Il medico specialista che da febbraio garantiva, da solo, la continuità dell’attività era presente soltanto tre giorni alla settimana: una condizione già critica per un servizio che assiste oltre 3.500 pazienti cronici.
Ora, a inizio del nuovo anno, anche quell’unico medico lascerà il servizio per trasferirsi in un’altra azienda sanitaria, e ad oggi non esiste alcuna certezza sulla sua sostituzione.
Un fatto che, se confermato, segnerà di fatto la fine del servizio diabetologico pubblico nel Mugello.
Da mesi la popolazione vive una condizione di disservizio e abbandono. I pazienti seguiti fino a pochi mesi fa a Borgo San Lorenzo si trovano ora costretti a viaggi estenuanti verso Firenze per visite di controllo, certificazioni per la patente, monitoraggi post-ricovero e altre prestazioni fondamentali.
Parliamo di trasferte di 40 km per chi vive nella parte centrale del Mugello, ma che arrivano a oltre 80 km per i residenti dell’Alto Mugello, spesso anziani, fragili o con difficoltà motorie, costretti a superare passi appenninici per accedere a cure che dovrebbero essere garantite sotto casa.
Per molti di loro è necessario ricorrere ai mezzi messi a disposizione dalle associazioni di volontariato locali, come ambulanze e autovetture per il trasporto socio-sanitario.
Ma anche queste realtà, da tempo, soffrono una grave carenza di volontari e risorse, rendendo ancora più complesso garantire la continuità dei servizi e gli accompagnamenti verso le strutture fiorentine.
Una spirale di difficoltà che colpisce in modo diretto i cittadini più deboli, trasformando un diritto in un percorso a ostacoli.
“È inaccettabile che un territorio montano e rurale come il Mugello venga lasciato senza un servizio essenziale come la Diabetologia – denuncia il sindacato -. Qui non parliamo di un ambulatorio qualsiasi,. ma di un presidio che seguiva migliaia di persone con una patologia cronica complessa. Questa scelta mette a rischio la salute pubblica e rappresenta un vero e proprio attacco al diritto alla cura.”
A testimoniare la gravità della situazione, in questi giorni anche i medici di base del territorio hanno lanciato un appello pubblico, denunciando apertamente sulle testate locali le gravi criticità sanitarie generate da questa mancanza di continuità assistenziale.

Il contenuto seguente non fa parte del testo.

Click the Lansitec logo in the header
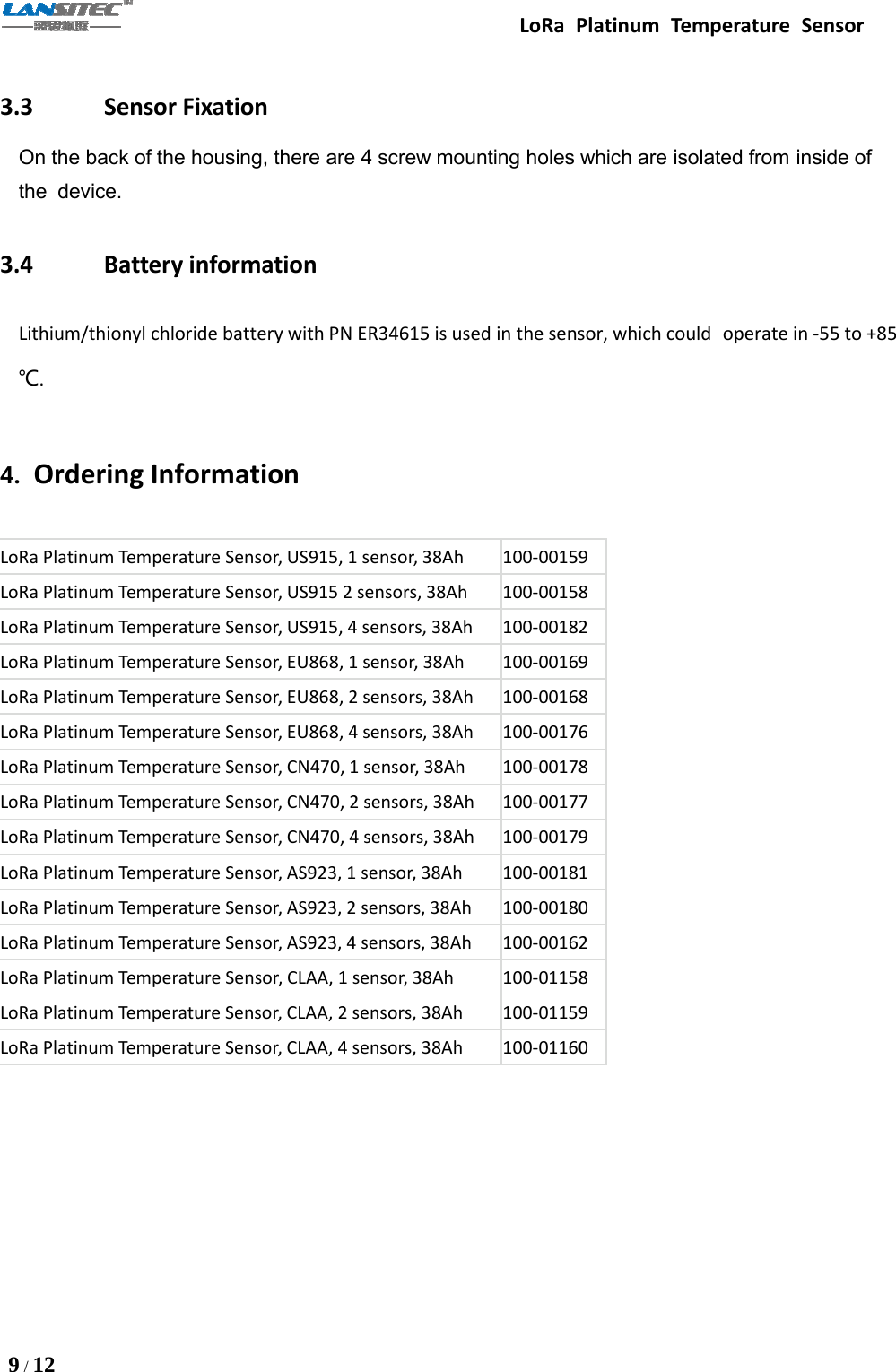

Le loro parole confermano quanto già segnalato dal personale sanitario e questa organizzazione sindacale il servizio diabetologico è ormai al collasso operativo, e l’intero sistema territoriale rischia di essere travolto dagli effetti di un disinvestimento che dura da mesi.
Come se non bastasse, negli ultimi tempi si è assistito anche a una progressiva riduzione del personale infermieristico, già messo a dura prova. Dopo la mancata sostituzione dell’OSS andato in pensione, ora è venuto meno anche un infermiere, riducendo ulteriormente la capacità operativa del servizio. Un impoverimento che non può essere definito casuale, ma che appare come un disegno di progressivo smantellamento.

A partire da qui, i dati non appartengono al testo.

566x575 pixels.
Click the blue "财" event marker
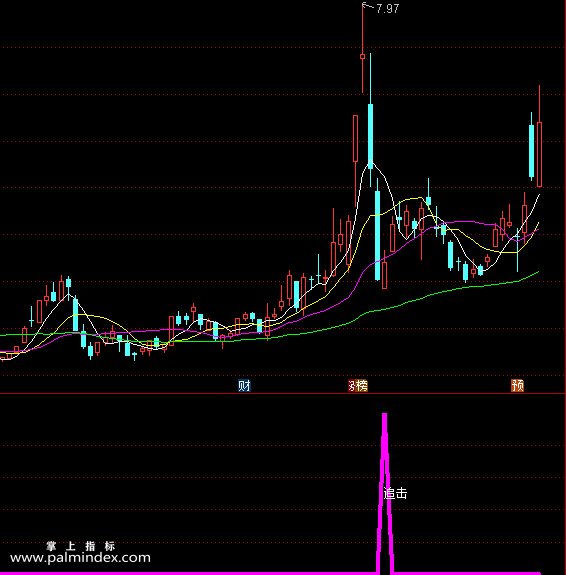pos(244,385)
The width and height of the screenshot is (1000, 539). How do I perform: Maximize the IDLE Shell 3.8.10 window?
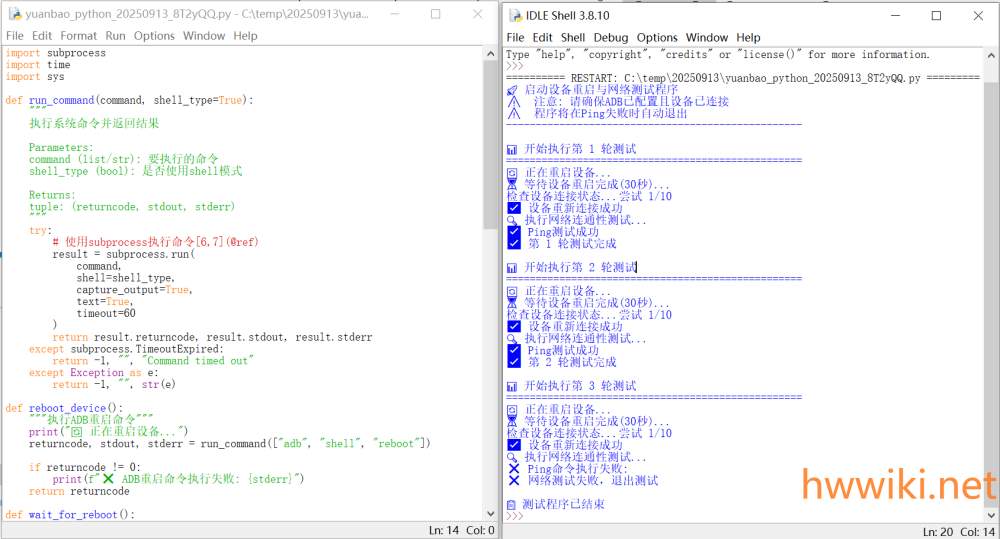936,15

La conseguenza è stata anche la crescita, inevitabile, del ricorso a specialisti privati: un fenomeno che crea disuguaglianze evidenti tra chi può permettersi visite a pagamento e chi invece resta in lista d’attesa, privo di alternative.
“La Regione e l’Azienda Sanitaria devono assumersi la responsabilità di questa deriva – continua la nota sindacale -. Non si può parlare di sanità di prossimità e poi abbandonare territori interi alla logica dei numeri e dei tagli. È un fallimento della politica sanitaria regionale.”

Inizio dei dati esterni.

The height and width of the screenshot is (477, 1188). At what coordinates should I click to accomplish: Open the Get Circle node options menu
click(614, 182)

Il sindacato chiede con urgenza e determinazione:
- il ripristino completo del personale medico ed infermieristico;
- una programmazione trasparente sul futuro del servizio diabetologico;
- la garanzia della piena funzionalità del presidio ospedaliero di Borgo San
Lorenzo.
La popolazione mugellana non può più aspettare.
Non può e non deve diventare “paziente di serie B” in una sanità a doppia velocità, dove chi vive in montagna o nelle aree periferiche paga sulla propria pelle il prezzo dell’inefficienza e dell’indifferenza istituzionale.